* [Given data]:
══════════════════════════════
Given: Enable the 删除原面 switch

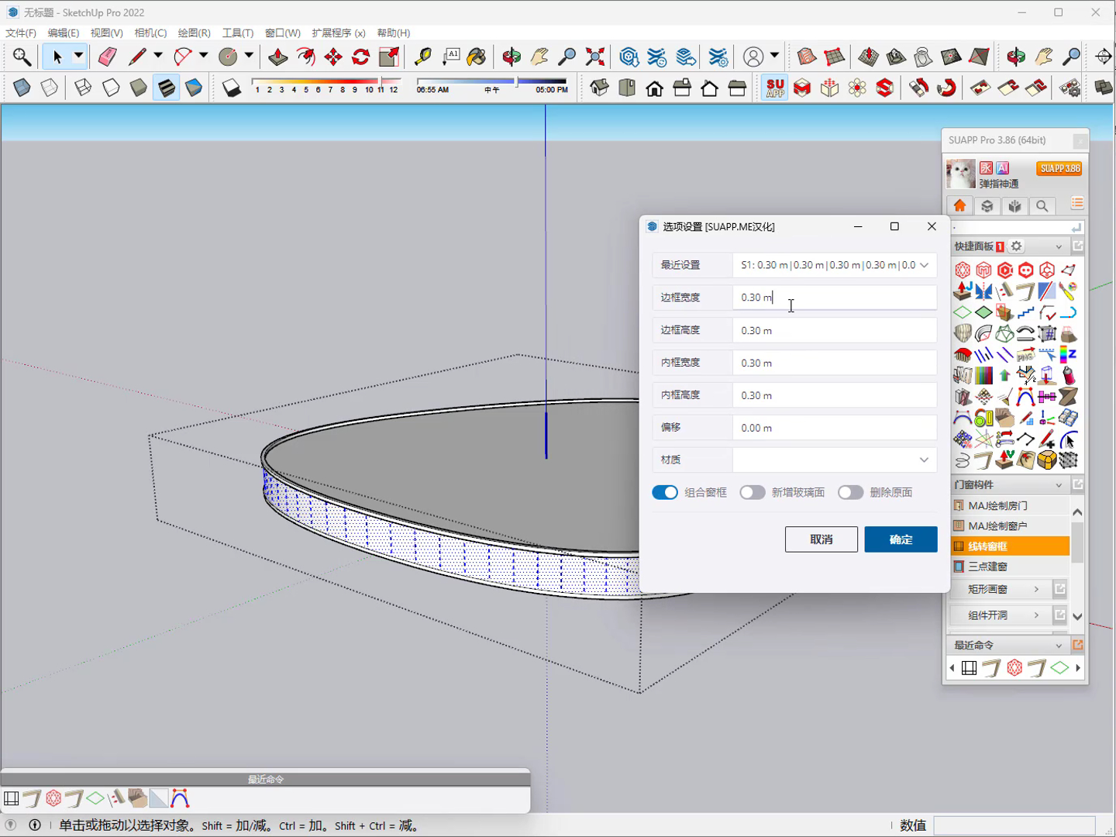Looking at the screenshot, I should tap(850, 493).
══════════════════════════════
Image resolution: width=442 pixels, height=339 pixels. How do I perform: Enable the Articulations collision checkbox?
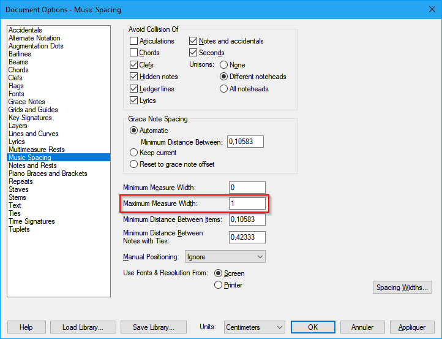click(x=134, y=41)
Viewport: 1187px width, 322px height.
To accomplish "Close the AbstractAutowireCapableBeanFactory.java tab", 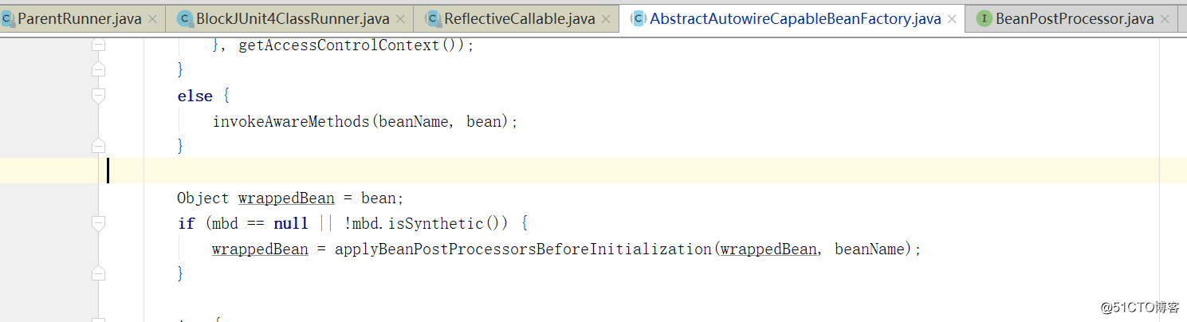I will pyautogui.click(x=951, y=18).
══════════════════════════════
Among the records above, locate the line containing "Image resolution: width=442" and the line containing "Viewport: 1187px width, 322px height.", then transcribe exactly the lines starting at the first and ending at the second, with no pictures.

* [Exercise response]:
Image resolution: width=442 pixels, height=339 pixels. How do I perform: Enable the Articulations collision checkbox?
click(x=134, y=41)
Viewport: 1187px width, 322px height.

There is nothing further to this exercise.